A round-up of the health news headlines on Tuesday 20 August.

NHS health checks are condemned as ‘useless’ on the front page of the Times today, which splashes on claims from researchers at the Nordic Cochrance Centre that the programme ‘operates in direct conflict’ with evidence. It also leads to ‘patients taking drugs they don’t need’, they warn.

Record numbers of care homes have been warned of poor standards which put the health and safety of patients at risk in the past year, official figures show. Newspapers including the Telegraph lead on the statistics this morning, which were released by the CQC, and show breaches such as the falsifying of medical records.

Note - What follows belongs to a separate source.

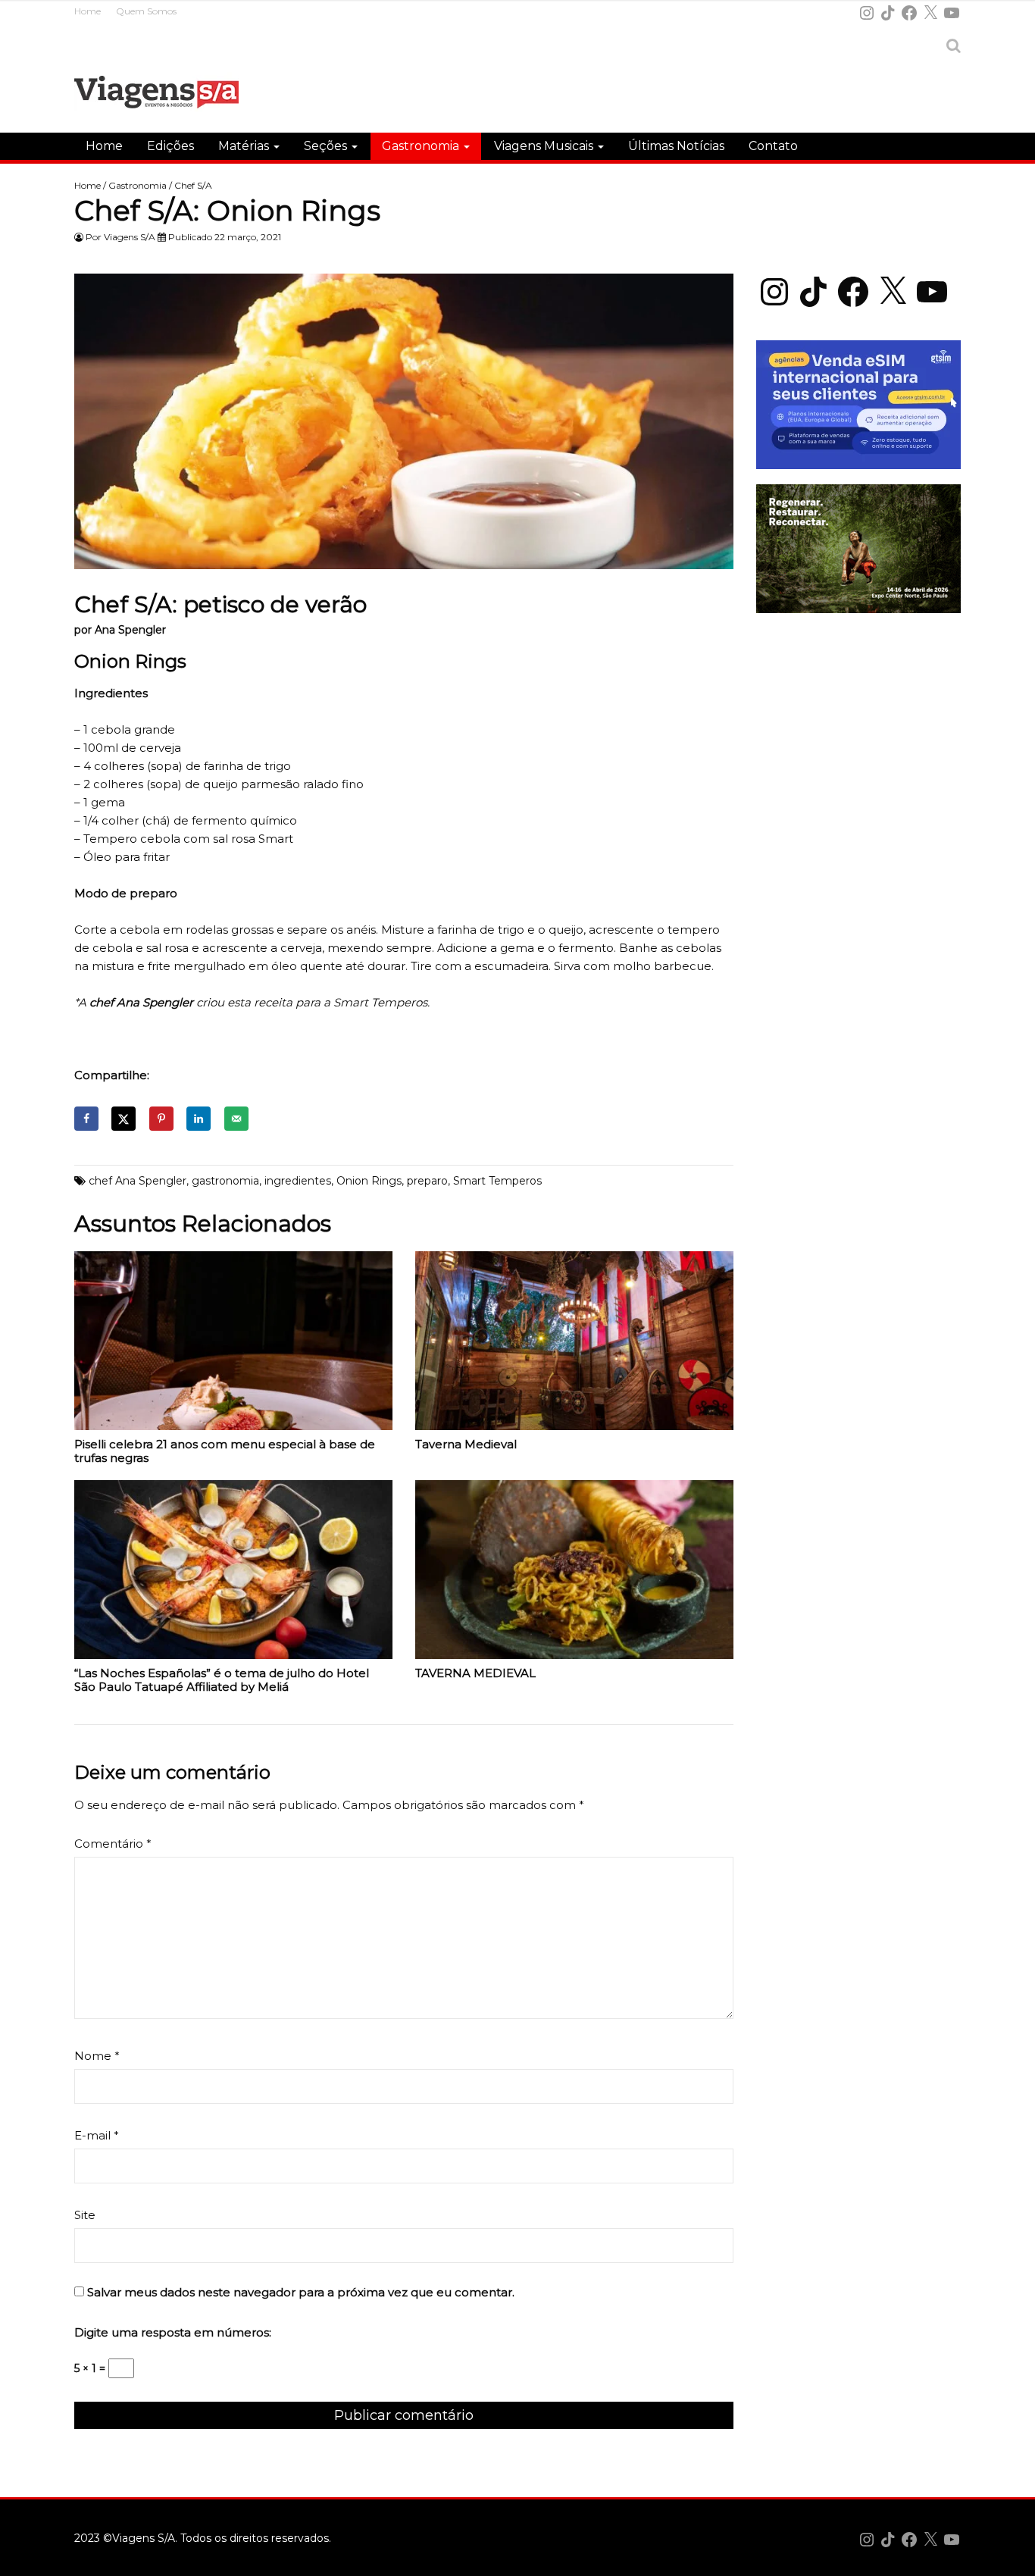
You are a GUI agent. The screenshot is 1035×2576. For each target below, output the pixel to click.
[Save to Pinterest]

Ingesting too much copper may contribute to Alzheimer’s disease, a US study has shown. Copper appears naturally in our diet and is necessary for the body but the study in Proceedings of the National Academy of Sciences showed high levels of copper may cause the brain to struggle to get rid of a protein thought to cause dementia, the BBC reports.

A woman in Australia has been brought back to life almost an hour after being declared dead, the Daily Mail reports. Vanessa Tanasio, 41, suffered a major heart attack at her home and paramedics failed to revive her in the ambulance. However, on arrival to hospital she was attached to a high-tech machine which kept blood flowing to her brain and she could be brought back to life.

And finally, snoring can be cured by singing, a UK study has shown. The BBC reports a clinical trial at the Royal Devon and Exeter Hospital had patients doing singing exercises for three months to improve the tone of their throat muscles.